Happy Friday! For something a little different this week, we’d like to share some links to research sources you may not have known about. If you’d just like to check out some bite sized architectural images and histories instead of the heavier reading, we can recommend A Map of the Last Remaining Flying Saucer Homes and Gas Station Heritage for your modern architecture fix.
First, if you need some public domain images, you may want to check out picryl.com. In addition to the usual search by key words and phrases, there is also a filter to narrow down images by a range of dates. Perhaps you’d like to view a collection of hexagonal buildings or Victorian-era plumbing fixtures? Picryl can help with that.
As you may know, the National Park Service celebrated its centennial on August 25, 2016. What you may not realize is that over 450 families were living in the Blue Ridge Mountains prior to the creation of the Shenandoah National Park. The land was claimed by eminent domain and turned over to the US government in the 1930s. Dorothy Noble Smith conducted oral history interviews with some of the survivors of families displaced by the park’s creation in the late 1970s and early 1980s as part of the research for Recollections: The People of the Blue Ridge Remember. The majority of this transcript treasure trove of first hand accounts of life on the Blue Ridge can be found and read online in James Madison University’s Shenandoah National Park Oral History Collection.
Since the request to demolish the Winchester Towers came before Winchester’s Board of Architectural Review (BAR), this seems like a good time to talk about historic preservation of 1960s era architecture. As Maral Kalbian pointed out in the public comments portion of the hearing, buildings of the “recent past” – sites that gained historic significance within the past fifty years or less – are particularly vulnerable to demolition. Scholarship for automotive heritage preservation is in its infancy, with the first conference of its type set for October 2016. However, there are established guidelines from the National Park Service to help evaluate and contextualize the significance of a modern building.
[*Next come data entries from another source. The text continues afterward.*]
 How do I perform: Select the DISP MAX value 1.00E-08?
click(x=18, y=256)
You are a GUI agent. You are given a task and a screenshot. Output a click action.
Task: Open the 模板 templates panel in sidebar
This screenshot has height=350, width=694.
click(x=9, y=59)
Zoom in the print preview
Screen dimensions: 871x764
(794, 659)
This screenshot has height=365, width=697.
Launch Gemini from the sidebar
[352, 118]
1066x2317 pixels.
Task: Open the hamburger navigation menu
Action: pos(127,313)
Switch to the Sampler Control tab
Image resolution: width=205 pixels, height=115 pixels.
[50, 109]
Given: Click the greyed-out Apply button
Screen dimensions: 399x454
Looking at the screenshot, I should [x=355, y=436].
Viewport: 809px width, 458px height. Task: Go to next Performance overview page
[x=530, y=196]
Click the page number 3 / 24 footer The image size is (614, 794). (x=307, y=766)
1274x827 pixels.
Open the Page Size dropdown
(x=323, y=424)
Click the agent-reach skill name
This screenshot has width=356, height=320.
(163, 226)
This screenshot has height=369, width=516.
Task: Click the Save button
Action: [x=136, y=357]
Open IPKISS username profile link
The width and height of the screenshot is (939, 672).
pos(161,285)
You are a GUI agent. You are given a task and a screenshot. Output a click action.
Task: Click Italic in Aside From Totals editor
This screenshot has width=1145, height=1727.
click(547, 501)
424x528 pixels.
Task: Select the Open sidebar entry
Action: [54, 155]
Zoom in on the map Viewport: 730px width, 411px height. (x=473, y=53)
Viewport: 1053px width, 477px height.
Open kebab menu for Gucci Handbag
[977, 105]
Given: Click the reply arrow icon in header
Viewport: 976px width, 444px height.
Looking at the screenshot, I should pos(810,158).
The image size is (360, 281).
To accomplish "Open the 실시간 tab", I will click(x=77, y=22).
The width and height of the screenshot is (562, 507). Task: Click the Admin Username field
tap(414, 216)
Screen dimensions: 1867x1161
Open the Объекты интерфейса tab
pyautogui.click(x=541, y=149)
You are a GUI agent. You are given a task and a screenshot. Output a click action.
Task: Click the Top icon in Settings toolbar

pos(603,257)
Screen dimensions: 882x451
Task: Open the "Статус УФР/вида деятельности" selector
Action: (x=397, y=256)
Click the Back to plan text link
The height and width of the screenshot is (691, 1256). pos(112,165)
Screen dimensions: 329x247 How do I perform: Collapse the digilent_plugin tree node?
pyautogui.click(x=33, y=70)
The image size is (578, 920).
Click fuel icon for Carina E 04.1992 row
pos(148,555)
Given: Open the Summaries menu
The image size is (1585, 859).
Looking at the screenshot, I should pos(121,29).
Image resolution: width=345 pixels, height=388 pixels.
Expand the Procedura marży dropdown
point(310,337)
For some first-hand examples of how more modern buildings could be evaluated, you may check out the case studies presented by Kristin Hagar in “Toward a New Approach to Recent-Past Preservation Planning.” She details her challenges and experiences evaluating Philadelphia buildings in the approximate year range 1962-1976. The entire paper is worth a read, but perhaps the most relevant portion begins at page 13 of the PDF. One sentence stands out, echoing the same concerns Maral Kalbian raised when she pointed out Victorian architecture was routinely despised by preservationists until the 1980s: “The problem is that this assessment was based in design criticism — design criticism was substituted for, or used interchangeably as, historical analysis.” In other words, a building that appears “ugly” or “out of place” can have historic significance, but the way it looks can overshadow more nuanced historical perspectives.
If the Winchester Towers is demolished for a new convention center or other building, in fifty or a hundred years will the town look back and bemoan the loss of the Towers and its relation to automotive history and 1960s architecture in our Vanished Winchester files, or celebrate the building that replaced it as we do with the Handley Library? At this point, we must await more details. We will continue to watch this proposal as it comes back to the BAR.